Dataset entries »
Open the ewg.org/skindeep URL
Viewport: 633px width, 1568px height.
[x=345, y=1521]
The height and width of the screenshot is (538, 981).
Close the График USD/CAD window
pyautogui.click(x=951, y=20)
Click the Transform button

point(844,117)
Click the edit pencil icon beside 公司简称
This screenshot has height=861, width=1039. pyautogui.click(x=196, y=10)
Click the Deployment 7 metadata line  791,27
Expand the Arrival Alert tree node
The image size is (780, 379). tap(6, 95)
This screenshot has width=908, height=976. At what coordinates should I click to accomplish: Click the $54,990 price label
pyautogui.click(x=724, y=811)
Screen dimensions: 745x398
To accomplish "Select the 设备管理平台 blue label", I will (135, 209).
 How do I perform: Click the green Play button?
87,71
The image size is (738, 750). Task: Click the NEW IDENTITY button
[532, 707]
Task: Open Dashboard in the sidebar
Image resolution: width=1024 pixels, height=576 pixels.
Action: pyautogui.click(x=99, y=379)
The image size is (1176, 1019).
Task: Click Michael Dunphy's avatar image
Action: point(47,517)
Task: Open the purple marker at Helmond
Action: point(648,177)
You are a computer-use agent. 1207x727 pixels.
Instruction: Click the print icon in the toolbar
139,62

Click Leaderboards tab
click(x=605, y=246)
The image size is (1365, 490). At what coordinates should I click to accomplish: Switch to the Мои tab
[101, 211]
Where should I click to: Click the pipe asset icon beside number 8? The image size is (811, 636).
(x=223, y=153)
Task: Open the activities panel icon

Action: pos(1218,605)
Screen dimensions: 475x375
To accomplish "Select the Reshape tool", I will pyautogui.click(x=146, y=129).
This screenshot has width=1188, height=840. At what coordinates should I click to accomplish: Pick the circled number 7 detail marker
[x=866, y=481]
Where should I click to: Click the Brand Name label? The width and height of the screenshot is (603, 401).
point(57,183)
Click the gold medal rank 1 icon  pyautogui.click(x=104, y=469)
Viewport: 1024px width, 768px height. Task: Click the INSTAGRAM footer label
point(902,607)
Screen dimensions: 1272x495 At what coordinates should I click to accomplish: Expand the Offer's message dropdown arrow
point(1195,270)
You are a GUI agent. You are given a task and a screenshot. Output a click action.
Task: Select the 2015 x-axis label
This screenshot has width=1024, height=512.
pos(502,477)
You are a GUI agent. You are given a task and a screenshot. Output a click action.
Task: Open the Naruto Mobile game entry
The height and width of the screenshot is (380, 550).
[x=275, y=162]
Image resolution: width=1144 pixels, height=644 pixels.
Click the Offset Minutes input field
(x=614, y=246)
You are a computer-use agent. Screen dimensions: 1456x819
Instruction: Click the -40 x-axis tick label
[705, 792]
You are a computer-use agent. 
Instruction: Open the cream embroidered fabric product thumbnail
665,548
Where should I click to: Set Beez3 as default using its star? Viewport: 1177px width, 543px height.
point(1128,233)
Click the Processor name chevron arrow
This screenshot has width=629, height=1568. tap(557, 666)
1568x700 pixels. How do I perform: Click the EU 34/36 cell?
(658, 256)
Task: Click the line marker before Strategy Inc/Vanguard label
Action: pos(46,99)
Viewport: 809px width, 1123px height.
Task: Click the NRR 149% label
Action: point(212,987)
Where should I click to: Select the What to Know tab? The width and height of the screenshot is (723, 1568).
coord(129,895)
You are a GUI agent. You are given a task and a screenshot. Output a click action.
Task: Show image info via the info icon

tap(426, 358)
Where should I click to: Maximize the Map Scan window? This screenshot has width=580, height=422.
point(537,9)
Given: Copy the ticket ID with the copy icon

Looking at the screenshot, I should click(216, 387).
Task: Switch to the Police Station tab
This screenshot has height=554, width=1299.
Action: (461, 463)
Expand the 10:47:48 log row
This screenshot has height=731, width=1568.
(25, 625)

EXERCISE BRIEF »
Wherever the string "computer" appears in the data above, report the whole line.

EXERCISE SOLUTION »
You are a computer-use agent. 1207x727 pixels.
You are a computer-use agent. Screen dimensions: 1456x819
You are a computer-use agent. 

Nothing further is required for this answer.